№ 3, 2021
Despite the increasing interest among scholars in the effect of Internet bots, or automated social media accounts, on the processes of political communication and mobilization in the online sphere, the extent of bots’ effectiveness and the specific mechanisms of their use remain largely understudied. The deficit of the overarching conceptual understanding and concrete results is arguably due to researchers’ aspiration to solve a problem in the empirical way, without attempting to combine data analysis with mathematical and computational modeling.
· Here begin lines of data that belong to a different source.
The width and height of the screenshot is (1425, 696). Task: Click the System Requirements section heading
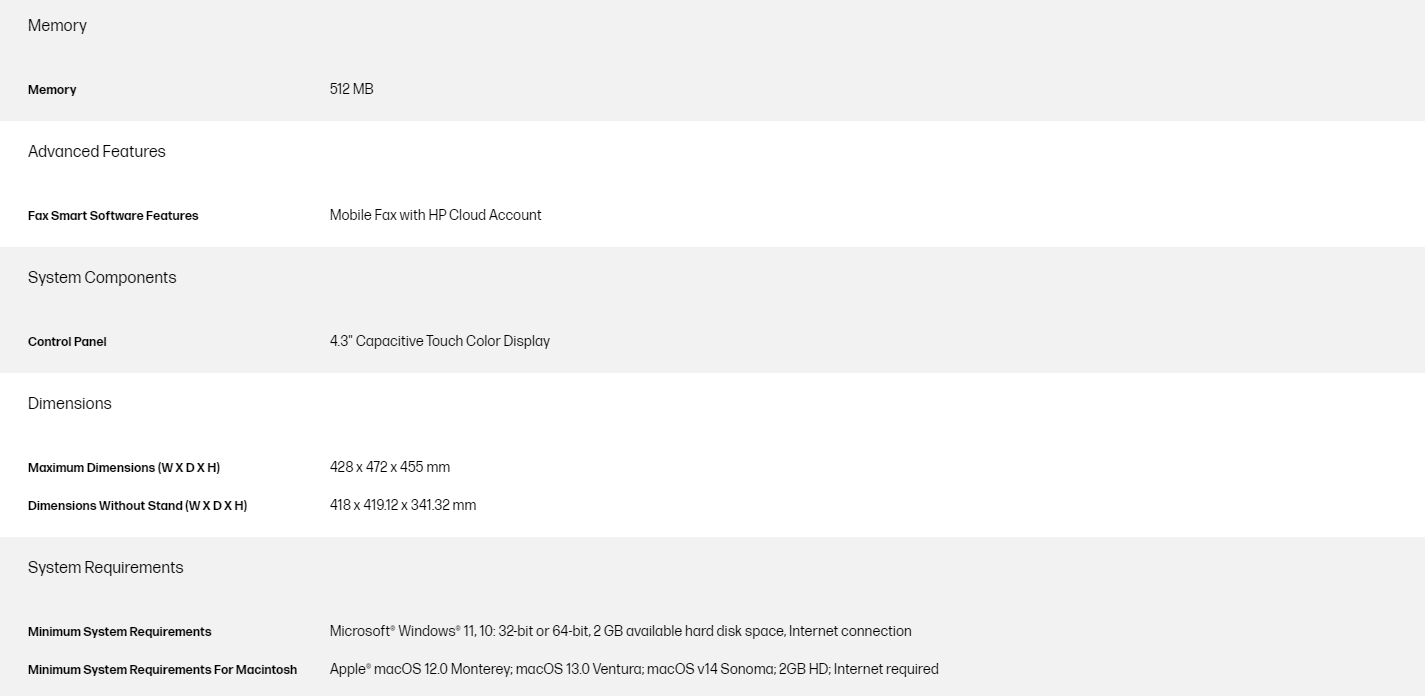(106, 568)
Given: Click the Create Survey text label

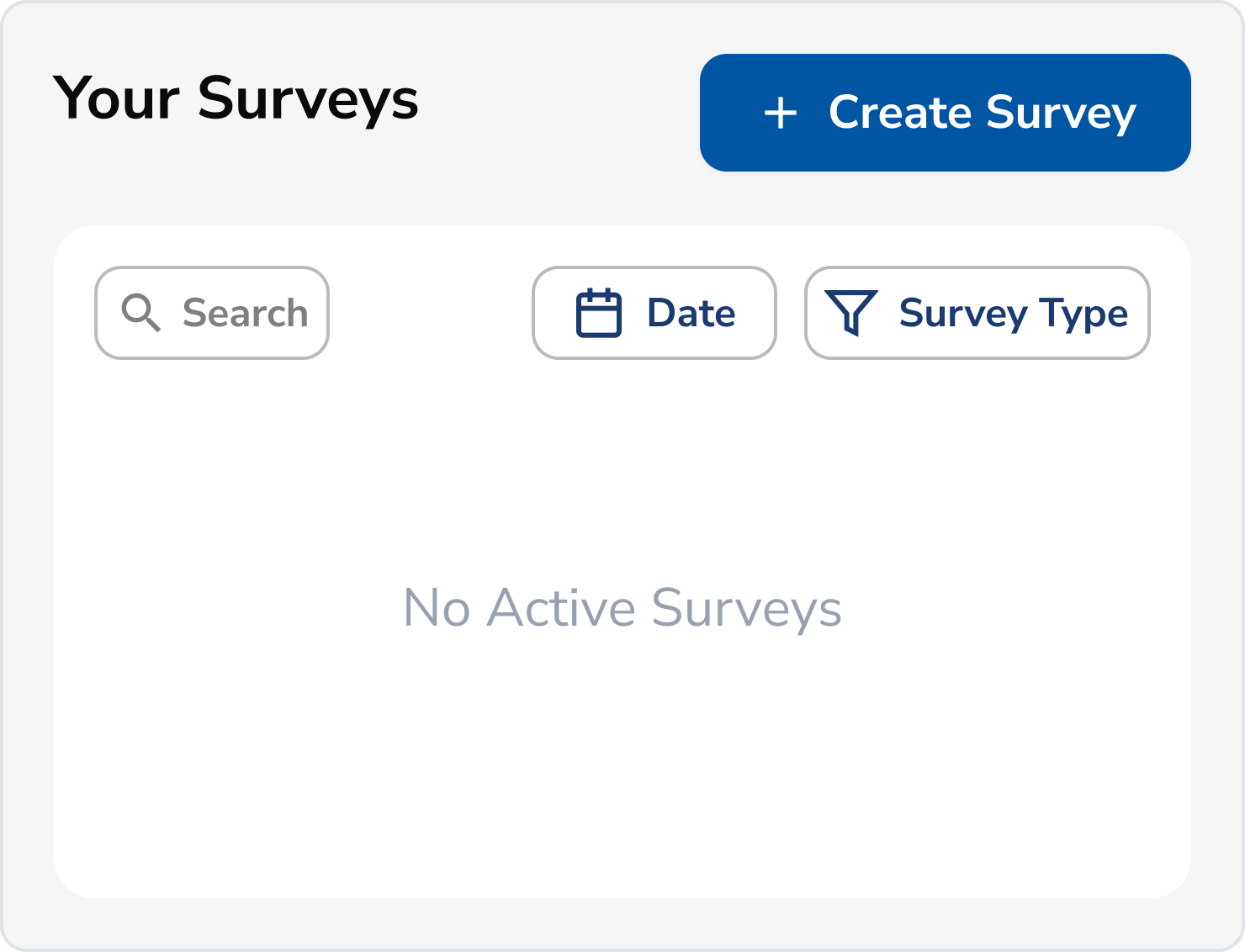Looking at the screenshot, I should [x=983, y=113].
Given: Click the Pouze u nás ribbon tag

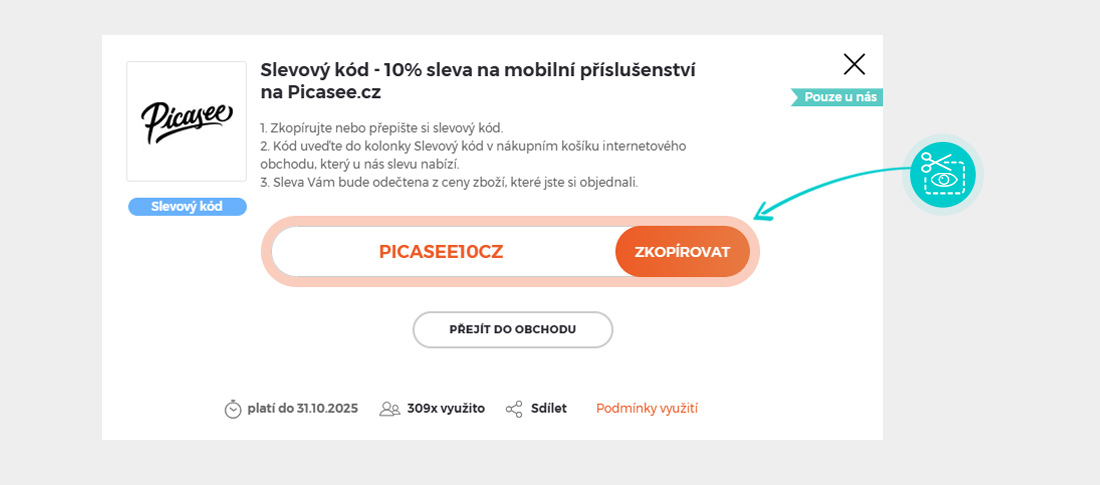Looking at the screenshot, I should pos(839,97).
Having analyzed the existing models on the topic, the authors offer their own model that is based on the spiral-of-silence theory. The key features of the model that set it apart from the existing ones are the following: a) taking into account differences in the types of motivation and costs associated with expressing protest and loyalist sentiments; b) including “partner effect” into the spiral-ofsilence mechanism; c) employing a neurological decision-ma king scheme according to which the same stimulus can prompt action and be a deterrent.
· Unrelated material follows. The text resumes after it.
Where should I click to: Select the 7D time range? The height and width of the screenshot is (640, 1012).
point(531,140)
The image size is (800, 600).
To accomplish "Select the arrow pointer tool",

On the basis of a series of computational experiments with the model, the authors demonstrate that bots are more effective in mobilizing opposition members when an individual motivated for political participation refrains from it because his local social community does not share his views. In this case, the emergence of a like-minded partner bot can destroy the spiral of silence created by this community and encourage this individual to openly express his position. On the contrary, when mobilizing loyalists, bots are most effective in relation to poorly motivated individuals.
The model elaborated by the authors not only allows us to evaluate bots’ effects in a new way, but it also sheds light on how people make decisions in the framework of political communication and mobilization in social networks.